*** Opening MATERIAL FOR THIS EXERCISE ***

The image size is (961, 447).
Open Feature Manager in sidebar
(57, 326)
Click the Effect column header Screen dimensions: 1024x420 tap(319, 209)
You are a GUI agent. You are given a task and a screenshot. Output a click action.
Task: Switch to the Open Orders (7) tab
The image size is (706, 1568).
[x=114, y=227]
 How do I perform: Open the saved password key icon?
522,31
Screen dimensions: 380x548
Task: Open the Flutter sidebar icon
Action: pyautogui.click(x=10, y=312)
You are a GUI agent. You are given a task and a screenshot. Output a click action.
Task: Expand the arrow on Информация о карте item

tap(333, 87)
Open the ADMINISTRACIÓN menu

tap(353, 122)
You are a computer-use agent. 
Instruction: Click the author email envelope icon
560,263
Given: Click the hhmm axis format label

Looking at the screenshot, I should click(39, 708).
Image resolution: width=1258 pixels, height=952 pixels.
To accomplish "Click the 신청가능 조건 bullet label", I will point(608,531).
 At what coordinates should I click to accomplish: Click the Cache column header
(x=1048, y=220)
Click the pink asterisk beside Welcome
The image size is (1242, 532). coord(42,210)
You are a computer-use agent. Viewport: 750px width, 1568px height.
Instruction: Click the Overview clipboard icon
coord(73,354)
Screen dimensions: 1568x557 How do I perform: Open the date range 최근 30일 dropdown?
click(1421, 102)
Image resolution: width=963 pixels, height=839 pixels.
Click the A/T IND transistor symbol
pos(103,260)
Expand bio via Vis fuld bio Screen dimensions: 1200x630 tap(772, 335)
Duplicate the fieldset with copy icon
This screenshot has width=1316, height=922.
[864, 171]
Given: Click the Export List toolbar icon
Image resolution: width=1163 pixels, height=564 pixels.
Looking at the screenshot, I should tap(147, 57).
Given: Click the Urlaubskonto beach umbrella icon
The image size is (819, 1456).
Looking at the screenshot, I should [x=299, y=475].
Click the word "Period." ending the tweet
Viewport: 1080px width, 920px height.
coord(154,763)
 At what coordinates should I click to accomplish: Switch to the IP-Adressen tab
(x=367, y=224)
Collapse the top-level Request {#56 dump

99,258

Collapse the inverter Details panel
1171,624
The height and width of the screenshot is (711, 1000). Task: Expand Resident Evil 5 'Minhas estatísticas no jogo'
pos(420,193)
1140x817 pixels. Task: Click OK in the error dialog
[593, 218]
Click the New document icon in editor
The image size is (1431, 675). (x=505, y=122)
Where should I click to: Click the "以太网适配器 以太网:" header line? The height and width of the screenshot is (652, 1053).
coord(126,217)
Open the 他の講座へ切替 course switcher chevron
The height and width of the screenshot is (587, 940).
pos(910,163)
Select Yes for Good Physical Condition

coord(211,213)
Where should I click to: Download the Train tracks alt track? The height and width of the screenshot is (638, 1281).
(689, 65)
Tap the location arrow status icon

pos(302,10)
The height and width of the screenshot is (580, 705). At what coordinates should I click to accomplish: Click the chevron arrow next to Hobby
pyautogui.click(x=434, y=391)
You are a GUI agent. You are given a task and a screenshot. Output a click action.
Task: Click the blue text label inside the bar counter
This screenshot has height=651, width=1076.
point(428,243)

*** Closing MATERIAL FOR THIS EXERCISE ***

EXERCISE GOAL:
Everything in the listing should be set down again exactly.

TASK RESPONSE:
The image size is (961, 447).
Open Feature Manager in sidebar
(57, 326)
Click the Effect column header Screen dimensions: 1024x420 tap(319, 209)
You are a GUI agent. You are given a task and a screenshot. Output a click action.
Task: Switch to the Open Orders (7) tab
The image size is (706, 1568).
[x=114, y=227]
 How do I perform: Open the saved password key icon?
522,31
Screen dimensions: 380x548
Task: Open the Flutter sidebar icon
Action: pyautogui.click(x=10, y=312)
You are a GUI agent. You are given a task and a screenshot. Output a click action.
Task: Expand the arrow on Информация о карте item

tap(333, 87)
Open the ADMINISTRACIÓN menu

tap(353, 122)
You are a computer-use agent. 
Instruction: Click the author email envelope icon
560,263
Given: Click the hhmm axis format label

Looking at the screenshot, I should click(39, 708).
Image resolution: width=1258 pixels, height=952 pixels.
To accomplish "Click the 신청가능 조건 bullet label", I will point(608,531).
 At what coordinates should I click to accomplish: Click the Cache column header
(x=1048, y=220)
Click the pink asterisk beside Welcome
The image size is (1242, 532). coord(42,210)
You are a computer-use agent. Viewport: 750px width, 1568px height.
Instruction: Click the Overview clipboard icon
coord(73,354)
Screen dimensions: 1568x557 How do I perform: Open the date range 최근 30일 dropdown?
click(1421, 102)
Image resolution: width=963 pixels, height=839 pixels.
Click the A/T IND transistor symbol
pos(103,260)
Expand bio via Vis fuld bio Screen dimensions: 1200x630 tap(772, 335)
Duplicate the fieldset with copy icon
This screenshot has width=1316, height=922.
[864, 171]
Given: Click the Export List toolbar icon
Image resolution: width=1163 pixels, height=564 pixels.
Looking at the screenshot, I should tap(147, 57).
Given: Click the Urlaubskonto beach umbrella icon
The image size is (819, 1456).
Looking at the screenshot, I should [x=299, y=475].
Click the word "Period." ending the tweet
Viewport: 1080px width, 920px height.
coord(154,763)
 At what coordinates should I click to accomplish: Switch to the IP-Adressen tab
(x=367, y=224)
Collapse the top-level Request {#56 dump

99,258

Collapse the inverter Details panel
1171,624
The height and width of the screenshot is (711, 1000). Task: Expand Resident Evil 5 'Minhas estatísticas no jogo'
pos(420,193)
1140x817 pixels. Task: Click OK in the error dialog
[593, 218]
Click the New document icon in editor
The image size is (1431, 675). (x=505, y=122)
Where should I click to: Click the "以太网适配器 以太网:" header line? The height and width of the screenshot is (652, 1053).
coord(126,217)
Open the 他の講座へ切替 course switcher chevron
The height and width of the screenshot is (587, 940).
pos(910,163)
Select Yes for Good Physical Condition

coord(211,213)
Where should I click to: Download the Train tracks alt track? The height and width of the screenshot is (638, 1281).
(689, 65)
Tap the location arrow status icon

pos(302,10)
The height and width of the screenshot is (580, 705). At what coordinates should I click to accomplish: Click the chevron arrow next to Hobby
pyautogui.click(x=434, y=391)
You are a GUI agent. You are given a task and a screenshot. Output a click action.
Task: Click the blue text label inside the bar counter
This screenshot has height=651, width=1076.
point(428,243)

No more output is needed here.